We had this requirement, but a semi-UUID solution is desirable in a distributed setting. Ref prior art by Instagram engineering: https://archive.is/Dydln

(from your linked comment)

> If you are worried about security (i.e. someone hitting sequential keys in your URLs), then this is arguably an application problem. You should probably generate an additional column that stores some more obfuscated representation of the primary key and index it separately.

Yep, see: https://github.com/ai/nanoid and https://hashids.org/

baix777 · on Feb 19, 2021

The creation of integers doesn't scale for large data volumes. Plus you need a place to create these integers, and a failover location, which adds complexity. Multiple machines can each be creating their own guids in a very simple manner.

And the odds of a guid collision is extremely low, and for most applications is acceptable. Having worked with petabytes of data guid performance isn't really an issue as there are more important factors to worry about.

bob1029 · on Feb 19, 2021

> The creation of integers doesn't scale for large data volumes.

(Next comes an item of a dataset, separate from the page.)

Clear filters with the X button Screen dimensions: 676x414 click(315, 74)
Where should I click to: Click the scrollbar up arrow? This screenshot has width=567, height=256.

At which specific integer does the scaling start to slow down?

closeparen · on Feb 19, 2021

One concurrent insertion, or one network partition.

UUIDs can be generated on many machines with no awareness of each other and merged later.

bob1029 · on Feb 19, 2021

I would recommend reviewing my prior comments on this, as I address the concerns of multiple nodes needing to be able to independently produce identities without collisions or coordination.

If you know beforehand the maximum number of participants in your system, you can divide the keyspace across that quantity. If you are using BigInteger or equivalent, you have an infinite number of these things to work with, so it doesnt really matter if you wind up skipping trillions of identities at first. The original article even advocates for this as its first point, but without as much practical justification.

T-hawk · on Feb 19, 2021

If you're going to use a key space in the trillions, and partitioned and sparsely populated rather than sequential... isn't that just reinventing what the UUID already is?

A UUID is just a 128-bit integer, with creation algorithms designed to partition that space by things that already have enough entropy to need no further synchronization.

What you're proposing sounds like roll-your-own-UUID, which might be similarly inadvisable as roll-your-own-crypto.

andrewflnr · on Feb 19, 2021

Don't try to compare this to rolling your own crypto. The stakes are nowhere near the same for IDs as for crypto, and the stakes are the defining feature of the "don't roll your own crypto" meme.

T-hawk · on Feb 20, 2021

Yes I'm comparing it and you don't get to tell me I can't.

It's not about the stakes. It's the idea that in rolling your own, you're going to get it wrong, or otherwise do worse than existing ways that have already solved the same problem.

andrewflnr · on Feb 20, 2021

That applies to literally all code. So if it's not about the stakes, only experts are ever allowed to deploy code of any kind that they've written themselves.